Unfortunately, America seems to have ignored this lesson.
The Washington region offers ample evidence of lapses: years of delays and funding impediments surrounding the Metrorail extension to Dulles International Airport, debate about adding a Metro station to serve Potomac Yard in Alexandria and arguments about the Maryland Transit Administration's proposed Purple Line linking Montgomery and Prince George's counties.
If Washington's Metro system were proposed today, it would stand little chance of being built.
When Metro was mapped out more than 40 years ago, a very different attitude prevailed. Arlington planners and politicians were bold, optimistic and foresighted. They insisted that the Orange Line to Vienna run underground through Arlington, following Wilson Boulevard and Fairfax Drive, rather than running along the Interstate 66 right of way, which would have been the path of least resistance and at the lowest cost. And they wanted five closely spaced stations from Rosslyn to Ballston.

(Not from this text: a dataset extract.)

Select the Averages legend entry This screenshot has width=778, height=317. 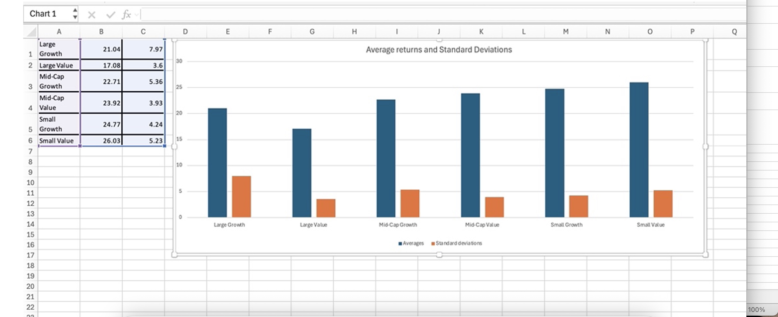coord(412,243)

Arlington leaders were predicting, some would say gambling, that the extra cost of running the line underground and building those five stations would someday yield big returns. They expected that billions of dollars of private real estate investment would be attracted to the Rosslyn-Ballston corridor, in turn producing tens of thousands of new jobs, as well as new dwellings, and pulling in new residents, plus many millions of dollars in new tax revenue.
Yet in the 1960s, Arlington's leaders had no crystal ball. They simply had faith that properly located rail transit would catalyze the revitalization of what was then a suburban strip of spotty, low-density commercial properties located minutes from downtown Washington.
They also understood that building rail transit entails more than providing transportation. It is an integral part of land-use planning and sustainable growth policy. It affects the location, character and quality of development.
The Rosslyn-Ballston corridor is a work in progress, although millions of square feet of buildings already have been developed, mostly since the 1980s. Its urban design is not flawless, and much of its architecture is less than exemplary.
But the corridor functions well. It offers pedestrian-friendly sidewalks, on- and off-street bicycle lanes, plazas and mini-parks. It takes less than 10 minutes to walk between any two adjacent Metro nodes on the corridor -- Rosslyn, Court House, Clarendon, Virginia Square and Ballston. People there can get along without cars.
Appropriately high densities and multiple uses -- commercial, residential, civic, cultural and educational -- are concentrated at each node. Intense redevelopment and convenient transportation have made the corridor successful as a place to live, shop and play, as well as to work or commute to work.
You have to wonder: Are there other places in the region where this sort of redevelopment could have occurred, or where it could still happen?